» **WHAT TO WORK ON**
Render every line of the entries below as a Markdown table with two columns, Row and Line, giving each line a row number and leaving out blank lines.

Entries for finding words and elements

################

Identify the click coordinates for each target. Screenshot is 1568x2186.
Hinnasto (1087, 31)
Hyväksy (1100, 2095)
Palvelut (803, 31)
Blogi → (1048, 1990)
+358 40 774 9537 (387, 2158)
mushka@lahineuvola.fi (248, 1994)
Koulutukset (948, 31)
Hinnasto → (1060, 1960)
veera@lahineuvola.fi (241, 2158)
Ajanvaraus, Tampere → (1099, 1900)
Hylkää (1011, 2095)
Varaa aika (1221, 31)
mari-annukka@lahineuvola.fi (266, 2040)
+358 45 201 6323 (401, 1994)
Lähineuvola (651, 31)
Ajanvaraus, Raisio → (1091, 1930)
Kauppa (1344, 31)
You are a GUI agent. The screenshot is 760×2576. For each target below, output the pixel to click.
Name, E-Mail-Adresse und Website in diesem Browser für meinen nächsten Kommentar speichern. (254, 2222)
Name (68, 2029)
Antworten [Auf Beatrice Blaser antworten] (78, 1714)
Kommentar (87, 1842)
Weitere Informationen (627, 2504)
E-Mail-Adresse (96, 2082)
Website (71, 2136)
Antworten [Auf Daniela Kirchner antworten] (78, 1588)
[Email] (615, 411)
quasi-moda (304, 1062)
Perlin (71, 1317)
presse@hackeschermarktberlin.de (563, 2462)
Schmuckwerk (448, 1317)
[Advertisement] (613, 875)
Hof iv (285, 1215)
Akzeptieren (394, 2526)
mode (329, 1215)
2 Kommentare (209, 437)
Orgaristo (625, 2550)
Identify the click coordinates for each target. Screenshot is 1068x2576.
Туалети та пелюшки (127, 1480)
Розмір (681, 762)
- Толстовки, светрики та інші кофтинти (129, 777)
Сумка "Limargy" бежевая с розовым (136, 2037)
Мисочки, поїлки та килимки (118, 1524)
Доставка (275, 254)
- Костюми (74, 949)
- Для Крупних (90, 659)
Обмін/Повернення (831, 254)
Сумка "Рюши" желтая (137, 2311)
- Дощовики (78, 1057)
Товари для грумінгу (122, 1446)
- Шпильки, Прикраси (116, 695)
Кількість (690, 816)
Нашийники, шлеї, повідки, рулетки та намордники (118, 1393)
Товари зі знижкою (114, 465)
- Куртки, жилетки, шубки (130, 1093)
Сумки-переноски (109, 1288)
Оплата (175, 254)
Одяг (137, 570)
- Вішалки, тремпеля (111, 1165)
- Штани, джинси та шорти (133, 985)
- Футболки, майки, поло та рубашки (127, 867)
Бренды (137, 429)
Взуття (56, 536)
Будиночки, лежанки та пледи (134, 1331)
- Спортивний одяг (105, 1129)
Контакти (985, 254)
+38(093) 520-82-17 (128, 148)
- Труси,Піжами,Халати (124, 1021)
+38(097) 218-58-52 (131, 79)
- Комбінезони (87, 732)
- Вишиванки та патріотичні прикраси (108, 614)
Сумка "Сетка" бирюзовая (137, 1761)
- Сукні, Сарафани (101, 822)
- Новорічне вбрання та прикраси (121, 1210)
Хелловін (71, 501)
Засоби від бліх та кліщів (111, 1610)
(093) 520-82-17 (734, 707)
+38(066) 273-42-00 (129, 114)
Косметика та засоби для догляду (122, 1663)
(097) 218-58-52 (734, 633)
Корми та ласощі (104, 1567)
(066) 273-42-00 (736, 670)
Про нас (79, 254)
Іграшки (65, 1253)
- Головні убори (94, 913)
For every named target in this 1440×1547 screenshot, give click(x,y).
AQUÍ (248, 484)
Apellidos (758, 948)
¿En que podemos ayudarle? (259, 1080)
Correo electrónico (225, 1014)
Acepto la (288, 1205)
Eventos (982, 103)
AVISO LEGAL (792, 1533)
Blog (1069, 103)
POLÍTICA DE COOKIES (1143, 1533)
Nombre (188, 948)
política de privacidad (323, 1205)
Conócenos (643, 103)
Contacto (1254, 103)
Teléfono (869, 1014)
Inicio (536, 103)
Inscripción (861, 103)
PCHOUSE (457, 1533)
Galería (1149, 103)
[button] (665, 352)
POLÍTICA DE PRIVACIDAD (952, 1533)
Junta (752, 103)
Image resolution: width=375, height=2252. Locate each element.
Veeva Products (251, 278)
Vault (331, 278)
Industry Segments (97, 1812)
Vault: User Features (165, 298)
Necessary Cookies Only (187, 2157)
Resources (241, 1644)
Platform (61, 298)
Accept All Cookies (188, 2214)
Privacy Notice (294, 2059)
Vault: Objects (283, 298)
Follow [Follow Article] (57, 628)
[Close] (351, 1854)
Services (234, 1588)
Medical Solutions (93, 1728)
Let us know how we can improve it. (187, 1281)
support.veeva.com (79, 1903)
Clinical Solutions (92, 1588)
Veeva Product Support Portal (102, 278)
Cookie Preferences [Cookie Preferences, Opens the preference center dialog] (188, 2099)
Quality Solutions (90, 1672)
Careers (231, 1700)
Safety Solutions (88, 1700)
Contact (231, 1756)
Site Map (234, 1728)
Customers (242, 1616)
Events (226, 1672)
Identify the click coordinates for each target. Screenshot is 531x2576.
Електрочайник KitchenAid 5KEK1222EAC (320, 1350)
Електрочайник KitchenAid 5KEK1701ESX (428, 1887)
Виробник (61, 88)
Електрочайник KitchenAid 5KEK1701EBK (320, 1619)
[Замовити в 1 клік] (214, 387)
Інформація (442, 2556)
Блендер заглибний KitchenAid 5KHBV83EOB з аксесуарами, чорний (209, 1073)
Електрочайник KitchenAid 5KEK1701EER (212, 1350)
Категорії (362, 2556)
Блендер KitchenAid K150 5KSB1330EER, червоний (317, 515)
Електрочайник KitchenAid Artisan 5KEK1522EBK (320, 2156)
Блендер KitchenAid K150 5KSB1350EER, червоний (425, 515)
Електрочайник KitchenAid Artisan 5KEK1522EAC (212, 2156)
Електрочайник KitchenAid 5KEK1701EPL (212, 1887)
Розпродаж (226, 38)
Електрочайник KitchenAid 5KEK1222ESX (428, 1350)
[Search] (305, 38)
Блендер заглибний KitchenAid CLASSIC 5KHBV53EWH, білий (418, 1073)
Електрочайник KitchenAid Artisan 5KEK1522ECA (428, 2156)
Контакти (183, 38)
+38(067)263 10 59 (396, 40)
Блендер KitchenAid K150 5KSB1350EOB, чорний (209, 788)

################

» **REPLY**
| Row | Line |
|---|---|
| 1 | Identify the click coordinates for each target. Screenshot is 1568x2186. |
| 2 | Hinnasto (1087, 31) |
| 3 | Hyväksy (1100, 2095) |
| 4 | Palvelut (803, 31) |
| 5 | Blogi → (1048, 1990) |
| 6 | +358 40 774 9537 (387, 2158) |
| 7 | mushka@lahineuvola.fi (248, 1994) |
| 8 | Koulutukset (948, 31) |
| 9 | Hinnasto → (1060, 1960) |
| 10 | veera@lahineuvola.fi (241, 2158) |
| 11 | Ajanvaraus, Tampere → (1099, 1900) |
| 12 | Hylkää (1011, 2095) |
| 13 | Varaa aika (1221, 31) |
| 14 | mari-annukka@lahineuvola.fi (266, 2040) |
| 15 | +358 45 201 6323 (401, 1994) |
| 16 | Lähineuvola (651, 31) |
| 17 | Ajanvaraus, Raisio → (1091, 1930) |
| 18 | Kauppa (1344, 31) |
| 19 | You are a GUI agent. The screenshot is 760×2576. For each target below, output the pixel to click. |
| 20 | Name, E-Mail-Adresse und Website in diesem Browser für meinen nächsten Kommentar speichern. (254, 2222) |
| 21 | Name (68, 2029) |
| 22 | Antworten [Auf Beatrice Blaser antworten] (78, 1714) |
| 23 | Kommentar (87, 1842) |
| 24 | Weitere Informationen (627, 2504) |
| 25 | E-Mail-Adresse (96, 2082) |
| 26 | Website (71, 2136) |
| 27 | Antworten [Auf Daniela Kirchner antworten] (78, 1588) |
| 28 | [Email] (615, 411) |
| 29 | quasi-moda (304, 1062) |
| 30 | Perlin (71, 1317) |
| 31 | presse@hackeschermarktberlin.de (563, 2462) |
| 32 | Schmuckwerk (448, 1317) |
| 33 | [Advertisement] (613, 875) |
| 34 | Hof iv (285, 1215) |
| 35 | Akzeptieren (394, 2526) |
| 36 | mode (329, 1215) |
| 37 | 2 Kommentare (209, 437) |
| 38 | Orgaristo (625, 2550) |
| 39 | Identify the click coordinates for each target. Screenshot is 1068x2576. |
| 40 | Туалети та пелюшки (127, 1480) |
| 41 | Розмір (681, 762) |
| 42 | - Толстовки, светрики та інші кофтинти (129, 777) |
| 43 | Сумка "Limargy" бежевая с розовым (136, 2037) |
| 44 | Мисочки, поїлки та килимки (118, 1524) |
| 45 | Доставка (275, 254) |
| 46 | - Костюми (74, 949) |
| 47 | - Для Крупних (90, 659) |
| 48 | Обмін/Повернення (831, 254) |
| 49 | Сумка "Рюши" желтая (137, 2311) |
| 50 | - Дощовики (78, 1057) |
| 51 | Товари для грумінгу (122, 1446) |
| 52 | - Шпильки, Прикраси (116, 695) |
| 53 | Кількість (690, 816) |
| 54 | Нашийники, шлеї, повідки, рулетки та намордники (118, 1393) |
| 55 | Товари зі знижкою (114, 465) |
| 56 | - Куртки, жилетки, шубки (130, 1093) |
| 57 | Сумки-переноски (109, 1288) |
| 58 | Оплата (175, 254) |
| 59 | Одяг (137, 570) |
| 60 | - Вішалки, тремпеля (111, 1165) |
| 61 | - Штани, джинси та шорти (133, 985) |
| 62 | - Футболки, майки, поло та рубашки (127, 867) |
| 63 | Бренды (137, 429) |
| 64 | Взуття (56, 536) |
| 65 | Будиночки, лежанки та пледи (134, 1331) |
| 66 | - Спортивний одяг (105, 1129) |
| 67 | Контакти (985, 254) |
| 68 | +38(093) 520-82-17 (128, 148) |
| 69 | - Труси,Піжами,Халати (124, 1021) |
| 70 | +38(097) 218-58-52 (131, 79) |
| 71 | - Комбінезони (87, 732) |
| 72 | - Вишиванки та патріотичні прикраси (108, 614) |
| 73 | Сумка "Сетка" бирюзовая (137, 1761) |
| 74 | - Сукні, Сарафани (101, 822) |
| 75 | - Новорічне вбрання та прикраси (121, 1210) |
| 76 | Хелловін (71, 501) |
| 77 | Засоби від бліх та кліщів (111, 1610) |
| 78 | (093) 520-82-17 (734, 707) |
| 79 | +38(066) 273-42-00 (129, 114) |
| 80 | Косметика та засоби для догляду (122, 1663) |
| 81 | (097) 218-58-52 (734, 633) |
| 82 | Корми та ласощі (104, 1567) |
| 83 | (066) 273-42-00 (736, 670) |
| 84 | Про нас (79, 254) |
| 85 | Іграшки (65, 1253) |
| 86 | - Головні убори (94, 913) |
| 87 | For every named target in this 1440×1547 screenshot, give click(x,y). |
| 88 | AQUÍ (248, 484) |
| 89 | Apellidos (758, 948) |
| 90 | ¿En que podemos ayudarle? (259, 1080) |
| 91 | Correo electrónico (225, 1014) |
| 92 | Acepto la (288, 1205) |
| 93 | Eventos (982, 103) |
| 94 | AVISO LEGAL (792, 1533) |
| 95 | Blog (1069, 103) |
| 96 | POLÍTICA DE COOKIES (1143, 1533) |
| 97 | Nombre (188, 948) |
| 98 | política de privacidad (323, 1205) |
| 99 | Conócenos (643, 103) |
| 100 | Contacto (1254, 103) |
| 101 | Teléfono (869, 1014) |
| 102 | Inicio (536, 103) |
| 103 | Inscripción (861, 103) |
| 104 | PCHOUSE (457, 1533) |
| 105 | Galería (1149, 103) |
| 106 | [button] (665, 352) |
| 107 | POLÍTICA DE PRIVACIDAD (952, 1533) |
| 108 | Junta (752, 103) |
| 109 | Image resolution: width=375, height=2252. Locate each element. |
| 110 | Veeva Products (251, 278) |
| 111 | Vault (331, 278) |
| 112 | Industry Segments (97, 1812) |
| 113 | Vault: User Features (165, 298) |
| 114 | Necessary Cookies Only (187, 2157) |
| 115 | Resources (241, 1644) |
| 116 | Platform (61, 298) |
| 117 | Accept All Cookies (188, 2214) |
| 118 | Privacy Notice (294, 2059) |
| 119 | Vault: Objects (283, 298) |
| 120 | Follow [Follow Article] (57, 628) |
| 121 | [Close] (351, 1854) |
| 122 | Services (234, 1588) |
| 123 | Medical Solutions (93, 1728) |
| 124 | Let us know how we can improve it. (187, 1281) |
| 125 | support.veeva.com (79, 1903) |
| 126 | Clinical Solutions (92, 1588) |
| 127 | Veeva Product Support Portal (102, 278) |
| 128 | Cookie Preferences [Cookie Preferences, Opens the preference center dialog] (188, 2099) |
| 129 | Quality Solutions (90, 1672) |
| 130 | Careers (231, 1700) |
| 131 | Safety Solutions (88, 1700) |
| 132 | Contact (231, 1756) |
| 133 | Site Map (234, 1728) |
| 134 | Customers (242, 1616) |
| 135 | Events (226, 1672) |
| 136 | Identify the click coordinates for each target. Screenshot is 531x2576. |
| 137 | Електрочайник KitchenAid 5KEK1222EAC (320, 1350) |
| 138 | Електрочайник KitchenAid 5KEK1701ESX (428, 1887) |
| 139 | Виробник (61, 88) |
| 140 | Електрочайник KitchenAid 5KEK1701EBK (320, 1619) |
| 141 | [Замовити в 1 клік] (214, 387) |
| 142 | Інформація (442, 2556) |
| 143 | Блендер заглибний KitchenAid 5KHBV83EOB з аксесуарами, чорний (209, 1073) |
| 144 | Електрочайник KitchenAid 5KEK1701EER (212, 1350) |
| 145 | Категорії (362, 2556) |
| 146 | Блендер KitchenAid K150 5KSB1330EER, червоний (317, 515) |
| 147 | Електрочайник KitchenAid Artisan 5KEK1522EBK (320, 2156) |
| 148 | Блендер KitchenAid K150 5KSB1350EER, червоний (425, 515) |
| 149 | Електрочайник KitchenAid Artisan 5KEK1522EAC (212, 2156) |
| 150 | Електрочайник KitchenAid 5KEK1701EPL (212, 1887) |
| 151 | Розпродаж (226, 38) |
| 152 | Електрочайник KitchenAid 5KEK1222ESX (428, 1350) |
| 153 | [Search] (305, 38) |
| 154 | Блендер заглибний KitchenAid CLASSIC 5KHBV53EWH, білий (418, 1073) |
| 155 | Електрочайник KitchenAid Artisan 5KEK1522ECA (428, 2156) |
| 156 | Контакти (183, 38) |
| 157 | +38(067)263 10 59 (396, 40) |
| 158 | Блендер KitchenAid K150 5KSB1350EOB, чорний (209, 788) |